Irvine Welsh, Una testa mozzata

Irvine Welsh non ha mai deluso i suoi lettori. Fin dall’esordio nel 1993 con l’ormai cult Trainspotting, lo scrittore ci ha sempre regalato storie edimburghesi di lucida distorsione, avventure di personaggi ai limiti del verosimile ed esilaranti virtuosismi creativi. Oggi la Guanda ci propone l’ultima delle sue creazioni, Una testa mozzata, che intreccia le narrazioni in prima persona di due ragazzi del Cowdenbeath, nel Fife centrale, Scozia. La prima è quella di Jason, ventiseienne quasi nano che aspirava a diventare fantino professionista ed è invece il campione regionale di Subbuteo. Oltre che con la disoccupazione e il fallimento, Jason deve combattere col padre socialista che ascolta rap americano, unico portatore a detta sua di quella voce di protesta che gli scozzesi non hanno più. Per indorare la pillola, Jason trinca tonnellate di Guinness e si prodiga al bar in pantomime da camerata.

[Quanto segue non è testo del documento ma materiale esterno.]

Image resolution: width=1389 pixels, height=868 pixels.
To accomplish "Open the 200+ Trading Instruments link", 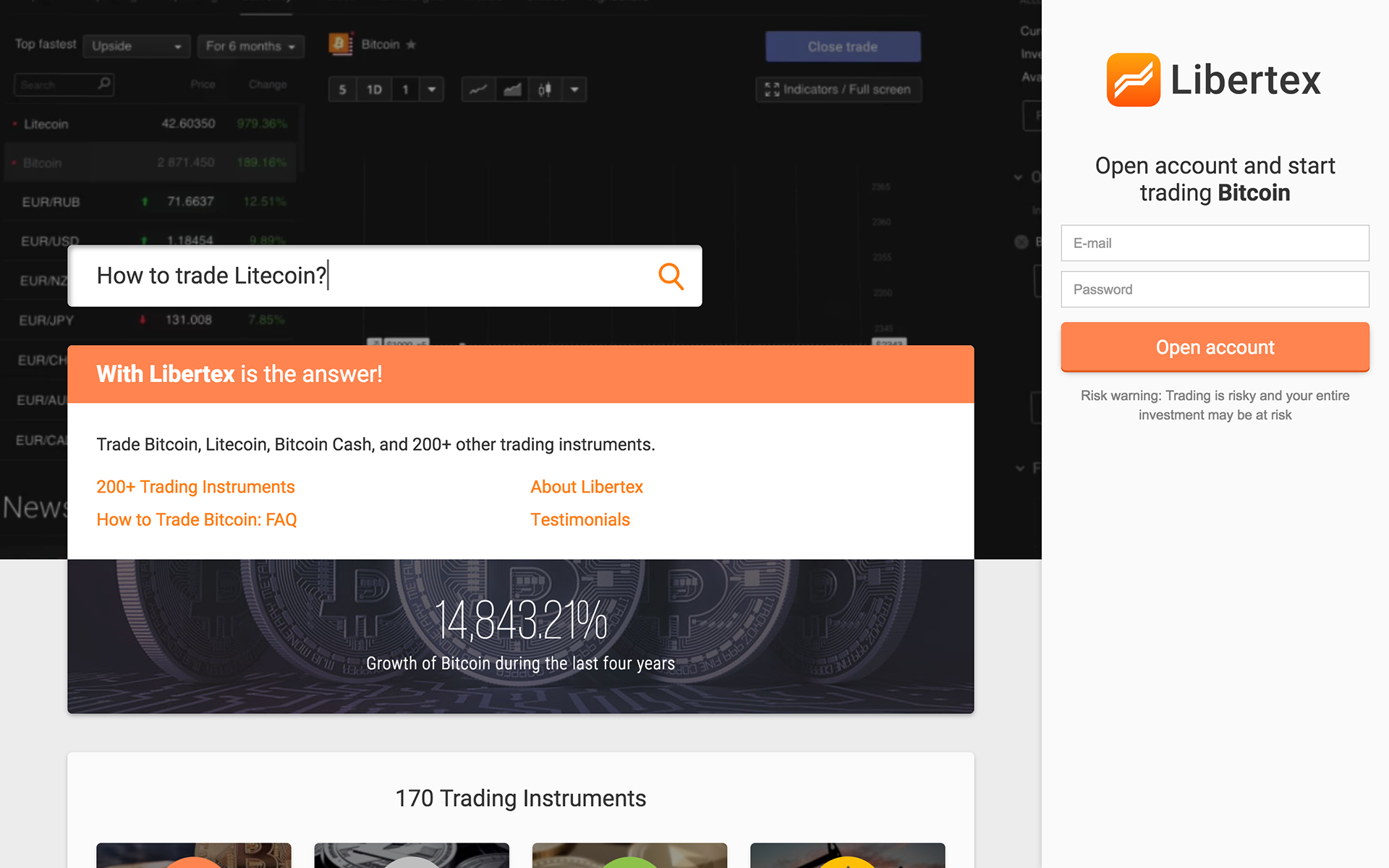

La seconda voce è quella di Jenni, oggetto del desiderio di Jason, cavallerizza senza virtù che ascolta Marylin Manson, litiga con l’ottuso padre padrone e sogna di lasciare il Fife. Sarà quest’ultima aspirazione comune, unita ad altre contingenze, a congiungere Jason e Jenni a dispetto di qualsiasi aspettativa. Una surreale e divertente parabola sull’imprevedibilità dell’amore.